— Task prompt —
For the entries below, the expected answer is the line with "Task: Collapse the ZGiKM GEOPOZ tree node", the line with "Click the trash", and every line between them, exactly as written, and nothing more.

/---

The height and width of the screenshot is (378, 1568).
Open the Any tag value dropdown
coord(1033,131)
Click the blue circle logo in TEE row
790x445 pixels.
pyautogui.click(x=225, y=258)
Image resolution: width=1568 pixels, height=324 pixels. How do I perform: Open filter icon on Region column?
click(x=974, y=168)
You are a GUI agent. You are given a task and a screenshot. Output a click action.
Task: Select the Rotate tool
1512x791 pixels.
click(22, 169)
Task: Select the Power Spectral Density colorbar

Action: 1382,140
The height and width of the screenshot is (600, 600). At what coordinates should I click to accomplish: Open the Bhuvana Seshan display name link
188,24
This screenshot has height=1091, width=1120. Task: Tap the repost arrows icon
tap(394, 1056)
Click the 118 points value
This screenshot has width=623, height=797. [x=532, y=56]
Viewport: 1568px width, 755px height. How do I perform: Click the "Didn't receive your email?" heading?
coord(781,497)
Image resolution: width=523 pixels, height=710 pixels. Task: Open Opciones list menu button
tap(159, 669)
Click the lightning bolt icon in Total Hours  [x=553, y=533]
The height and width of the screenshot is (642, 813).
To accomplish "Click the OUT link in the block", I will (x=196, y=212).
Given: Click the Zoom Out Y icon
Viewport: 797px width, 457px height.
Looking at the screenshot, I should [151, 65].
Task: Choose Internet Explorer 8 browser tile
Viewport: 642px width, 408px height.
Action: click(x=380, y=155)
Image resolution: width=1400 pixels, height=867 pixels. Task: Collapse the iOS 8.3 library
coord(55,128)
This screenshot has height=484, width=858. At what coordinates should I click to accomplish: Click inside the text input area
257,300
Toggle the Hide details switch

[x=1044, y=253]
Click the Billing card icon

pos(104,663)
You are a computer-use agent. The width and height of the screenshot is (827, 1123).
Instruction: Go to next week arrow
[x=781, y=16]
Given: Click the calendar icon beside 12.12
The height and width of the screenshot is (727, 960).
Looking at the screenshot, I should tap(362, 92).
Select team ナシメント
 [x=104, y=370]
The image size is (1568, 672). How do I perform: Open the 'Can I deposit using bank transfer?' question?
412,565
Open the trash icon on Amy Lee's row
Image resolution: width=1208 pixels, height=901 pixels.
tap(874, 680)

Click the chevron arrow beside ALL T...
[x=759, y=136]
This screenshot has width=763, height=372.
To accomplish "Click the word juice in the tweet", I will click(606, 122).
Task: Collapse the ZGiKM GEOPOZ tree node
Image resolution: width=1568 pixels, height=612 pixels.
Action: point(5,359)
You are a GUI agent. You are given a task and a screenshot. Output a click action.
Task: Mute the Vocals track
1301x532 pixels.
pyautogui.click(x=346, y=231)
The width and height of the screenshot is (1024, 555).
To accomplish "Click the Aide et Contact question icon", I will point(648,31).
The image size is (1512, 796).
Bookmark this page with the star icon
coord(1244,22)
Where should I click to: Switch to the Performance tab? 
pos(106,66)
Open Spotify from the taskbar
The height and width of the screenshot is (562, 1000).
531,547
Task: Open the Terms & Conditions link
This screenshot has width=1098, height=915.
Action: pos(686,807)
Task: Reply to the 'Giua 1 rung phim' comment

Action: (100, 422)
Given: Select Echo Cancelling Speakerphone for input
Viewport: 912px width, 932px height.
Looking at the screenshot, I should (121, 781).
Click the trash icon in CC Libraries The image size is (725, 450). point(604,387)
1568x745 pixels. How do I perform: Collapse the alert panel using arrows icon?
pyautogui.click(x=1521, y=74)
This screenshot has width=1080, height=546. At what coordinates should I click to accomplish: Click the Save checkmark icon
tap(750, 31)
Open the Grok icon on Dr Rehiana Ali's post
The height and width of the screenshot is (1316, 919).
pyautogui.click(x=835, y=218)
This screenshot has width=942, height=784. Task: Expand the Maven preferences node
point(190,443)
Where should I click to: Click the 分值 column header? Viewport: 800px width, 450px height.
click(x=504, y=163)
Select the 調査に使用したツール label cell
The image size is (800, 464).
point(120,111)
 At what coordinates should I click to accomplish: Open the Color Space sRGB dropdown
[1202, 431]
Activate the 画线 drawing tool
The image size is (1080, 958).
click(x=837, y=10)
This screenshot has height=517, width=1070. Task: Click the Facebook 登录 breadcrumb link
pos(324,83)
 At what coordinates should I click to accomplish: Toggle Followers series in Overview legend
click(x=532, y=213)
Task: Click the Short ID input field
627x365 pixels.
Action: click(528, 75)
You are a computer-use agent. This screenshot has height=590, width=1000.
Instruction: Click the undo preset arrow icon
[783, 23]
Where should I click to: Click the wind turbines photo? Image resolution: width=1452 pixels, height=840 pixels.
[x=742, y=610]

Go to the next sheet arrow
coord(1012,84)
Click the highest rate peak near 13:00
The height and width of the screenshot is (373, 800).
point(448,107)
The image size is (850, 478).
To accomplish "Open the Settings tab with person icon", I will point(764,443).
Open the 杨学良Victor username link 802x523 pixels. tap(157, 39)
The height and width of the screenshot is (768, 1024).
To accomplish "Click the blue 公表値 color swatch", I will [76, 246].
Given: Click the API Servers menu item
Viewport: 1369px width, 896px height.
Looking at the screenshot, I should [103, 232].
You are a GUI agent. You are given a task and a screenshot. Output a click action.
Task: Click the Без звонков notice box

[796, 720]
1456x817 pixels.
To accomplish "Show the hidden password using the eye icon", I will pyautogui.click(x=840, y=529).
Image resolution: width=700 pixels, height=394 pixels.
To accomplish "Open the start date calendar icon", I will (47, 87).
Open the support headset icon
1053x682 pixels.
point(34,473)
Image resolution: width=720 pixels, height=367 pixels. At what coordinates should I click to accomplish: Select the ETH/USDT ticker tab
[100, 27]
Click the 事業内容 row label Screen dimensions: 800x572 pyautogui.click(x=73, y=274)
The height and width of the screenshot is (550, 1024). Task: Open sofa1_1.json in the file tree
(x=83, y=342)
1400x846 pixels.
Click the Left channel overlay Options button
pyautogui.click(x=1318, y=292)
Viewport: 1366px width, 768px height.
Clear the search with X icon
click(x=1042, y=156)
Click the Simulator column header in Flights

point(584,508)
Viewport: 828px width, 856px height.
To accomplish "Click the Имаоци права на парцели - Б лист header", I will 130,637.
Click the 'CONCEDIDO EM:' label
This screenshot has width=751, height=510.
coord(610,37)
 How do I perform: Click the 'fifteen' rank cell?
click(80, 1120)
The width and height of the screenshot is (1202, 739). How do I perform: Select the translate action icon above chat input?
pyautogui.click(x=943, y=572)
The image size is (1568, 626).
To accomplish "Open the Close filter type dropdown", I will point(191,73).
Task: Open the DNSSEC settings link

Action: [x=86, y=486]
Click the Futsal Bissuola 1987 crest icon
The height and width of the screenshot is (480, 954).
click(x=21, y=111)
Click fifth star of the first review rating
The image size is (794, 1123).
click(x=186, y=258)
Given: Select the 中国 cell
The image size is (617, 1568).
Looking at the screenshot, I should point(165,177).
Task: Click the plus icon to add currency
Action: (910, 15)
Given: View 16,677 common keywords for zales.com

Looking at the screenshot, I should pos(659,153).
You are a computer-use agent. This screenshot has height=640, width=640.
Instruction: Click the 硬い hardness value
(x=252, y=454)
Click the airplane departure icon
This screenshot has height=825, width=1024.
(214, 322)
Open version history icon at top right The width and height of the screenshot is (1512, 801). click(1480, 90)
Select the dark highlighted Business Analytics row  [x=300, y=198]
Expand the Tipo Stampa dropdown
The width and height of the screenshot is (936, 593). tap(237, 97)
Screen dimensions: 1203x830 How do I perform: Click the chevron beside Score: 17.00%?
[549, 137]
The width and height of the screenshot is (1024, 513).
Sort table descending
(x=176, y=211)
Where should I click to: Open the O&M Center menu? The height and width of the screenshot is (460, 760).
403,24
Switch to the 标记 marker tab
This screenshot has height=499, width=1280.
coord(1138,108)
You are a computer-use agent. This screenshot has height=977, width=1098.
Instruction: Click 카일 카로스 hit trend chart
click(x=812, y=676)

\---

— Solution to the problem —
Task: Collapse the ZGiKM GEOPOZ tree node
Image resolution: width=1568 pixels, height=612 pixels.
Action: point(5,359)
You are a GUI agent. You are given a task and a screenshot. Output a click action.
Task: Mute the Vocals track
1301x532 pixels.
pyautogui.click(x=346, y=231)
The width and height of the screenshot is (1024, 555).
To accomplish "Click the Aide et Contact question icon", I will point(648,31).
The image size is (1512, 796).
Bookmark this page with the star icon
coord(1244,22)
Where should I click to: Switch to the Performance tab? 
pos(106,66)
Open Spotify from the taskbar
The height and width of the screenshot is (562, 1000).
531,547
Task: Open the Terms & Conditions link
This screenshot has width=1098, height=915.
Action: pos(686,807)
Task: Reply to the 'Giua 1 rung phim' comment

Action: (100, 422)
Given: Select Echo Cancelling Speakerphone for input
Viewport: 912px width, 932px height.
Looking at the screenshot, I should (121, 781).
Click the trash icon in CC Libraries The image size is (725, 450). point(604,387)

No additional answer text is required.